X2FD / LVIS-INSTRUCT4V

MIT License
131 stars 0 forks source link

How could you pass 100RPD on such scale? #7

Closed Etelis closed 1 year ago

Etelis commented 1 year ago

This paper does not add up. Please explain the following:

  1. How could you get pass the 100RPD? 220K instructions mean about 314 accounts (220,000 / (100 * 7)) – that's a lot of SIMs and sounds like a breach of OpenAI's rules. 🤔 Got any proof of actually doing this? and let's be honest no way you started the day the API came out without doing some testing with so many accounts.. so I assume a feasible solution would be having approx. 500 accounts)

  2. Each account maybe has $5 credit but GPT4V (as GPT4) requires an investment of $5. so you invested at least $2500? You invested 2.5k only for the DB? can we see some proof of that?

  3. Each prompt would cost you about $0.025 ( ~800 input (with img), 500 output) so you paid ~$6500?

So including training you paid approx $7k?

I'm sorry for being so harsh and maybe I'm not aware of something here.. maybe you got higher limits from OpenAI themselves.. but this seems odd as you got no connection to them.

Please explain as this would be super annoying to find out you used LLAVA instead of GPT4V.

wdrink commented 1 year ago

We indeed adopted GPT-4V to generate the visual instruction following data. BTW, all the constructive comments are welcome but your words are not reasonable.

Etelis commented 1 year ago

How are my words not reasonable? Please explain what question wasn't reasonable? I will further elaborate on it. Again if I'm incorrect here I will take everything back and apologies but something isn't adding up here. @wangjk666 wangjk666

gyupro commented 1 year ago

I believe the output from this model isn't as comprehensive as what I would expect from GPT-4. It seems to be missing intricacies, and I'm seeking a more accurate response.

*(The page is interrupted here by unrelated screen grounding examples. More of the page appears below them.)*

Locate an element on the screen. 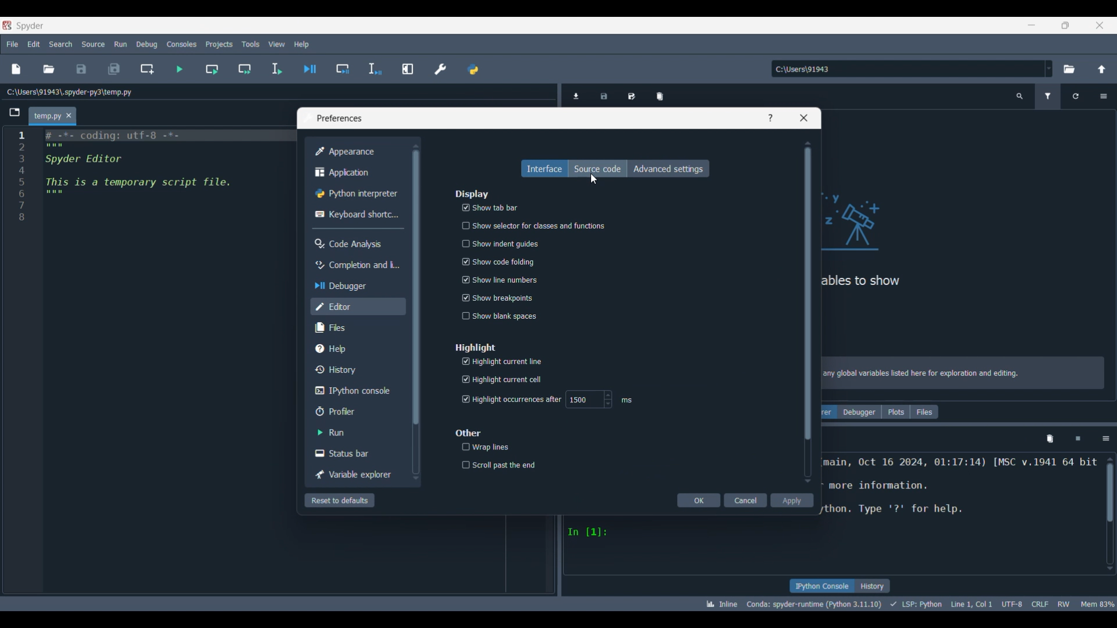  New file is located at coordinates (16, 69).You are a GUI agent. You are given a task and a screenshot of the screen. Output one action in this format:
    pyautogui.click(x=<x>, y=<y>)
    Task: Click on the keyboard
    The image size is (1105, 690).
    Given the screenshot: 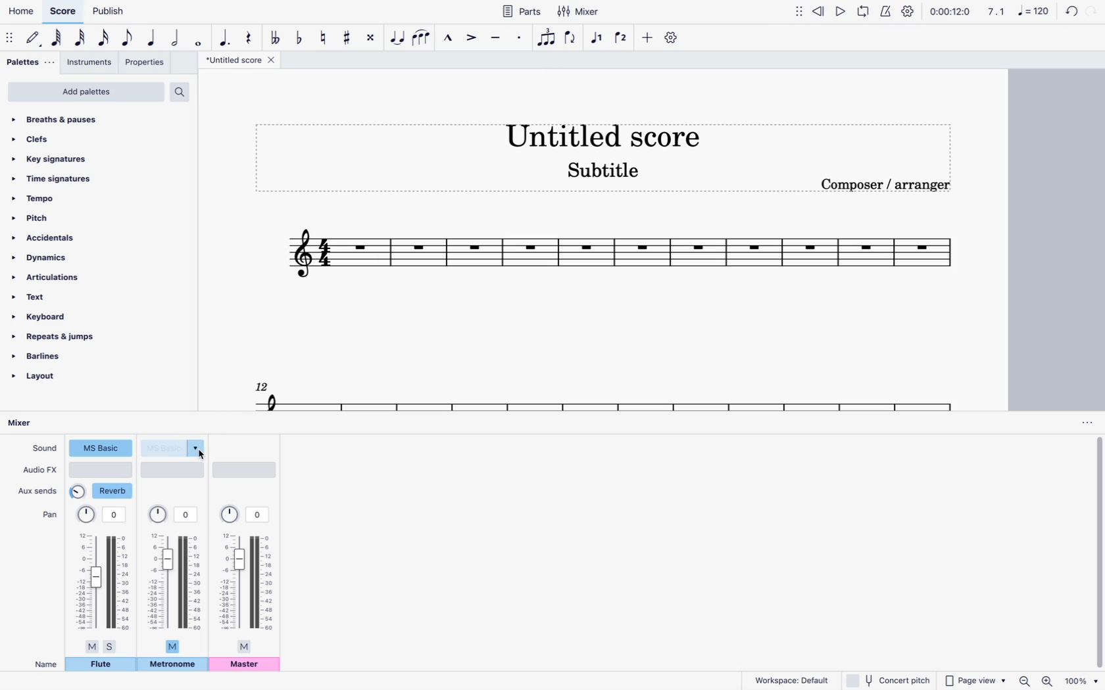 What is the action you would take?
    pyautogui.click(x=75, y=317)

gyupro commented 1 year ago

@Etelis, please take a moment to relax. Is something bothering you? Altering your choice of words isn't harmful!

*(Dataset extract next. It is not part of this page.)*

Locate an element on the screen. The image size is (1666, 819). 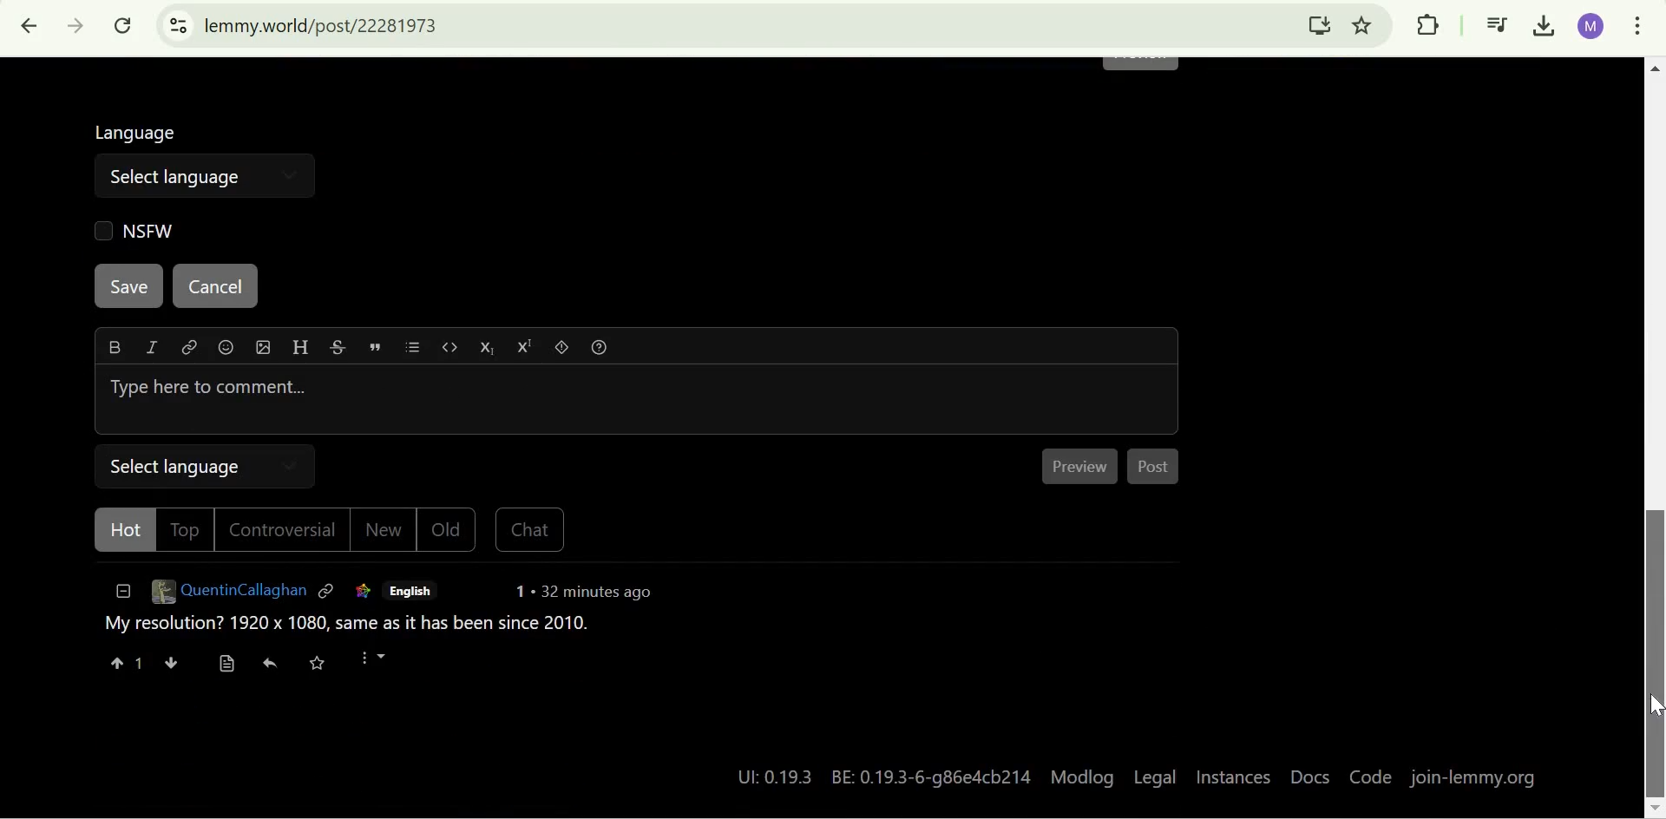
link is located at coordinates (328, 593).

Etelis commented 1 year ago

Yes I will alter my words, Sorry about that.. It's just upsetting me to see such a promising statement that people will definitely will use when it is highly likely to be made up in some level. @gyupro

wdrink commented 1 year ago

I believe the output from this model isn't as comprehensive as what I would expect from GPT-4. It seems to be missing intricacies, and I'm seeking a more accurate response.

The instructions in our dataset are much more detailed compared to those from LLaVa-instruct. We do agree even with our dataset, the models trained by us are still far behind GPT-4V. Replicating GPT-4V is not our intention, instead we hope our dataset could benefit the research community to explore better visual instruction tuning.

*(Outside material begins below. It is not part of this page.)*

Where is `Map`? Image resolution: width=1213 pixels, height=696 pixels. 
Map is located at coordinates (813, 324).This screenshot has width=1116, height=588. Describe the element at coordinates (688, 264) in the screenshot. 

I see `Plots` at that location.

Etelis commented 1 year ago

Hey, I have noticed in the article you used GPT4V inside the API call, but as far as I'm aware there is no model called GPT-4V.. The call should have been to 'gpt-4-vision-preview' another thing that does not add up, Could you elaborate on this? image

wdrink commented 12 months ago

It is called “pseudo code” in the paper.

gyupro commented 12 months ago

@wangjk666 Hello. I have been following the issuse that @Etelis raises. He used a bit offensive word but pointed out the fact that GPT4 api is limited. I think you better elaborate the way how you could achieve to generate 220K dataset. Did you make a lot of accounts and paid a lot of moeny to do so? This is not mentioned in the paper, I think you better explain to avoid the further misunderstaings. @wangjk666

wdrink commented 12 months ago

We wanted to make a clarification here for those who are interested in the data generation of LVIS-INSTRUCT4V: we used multiple accounts and spent some money. The goal of our work is to advance the visual instruction tuning with more fine-graind instruction-following data.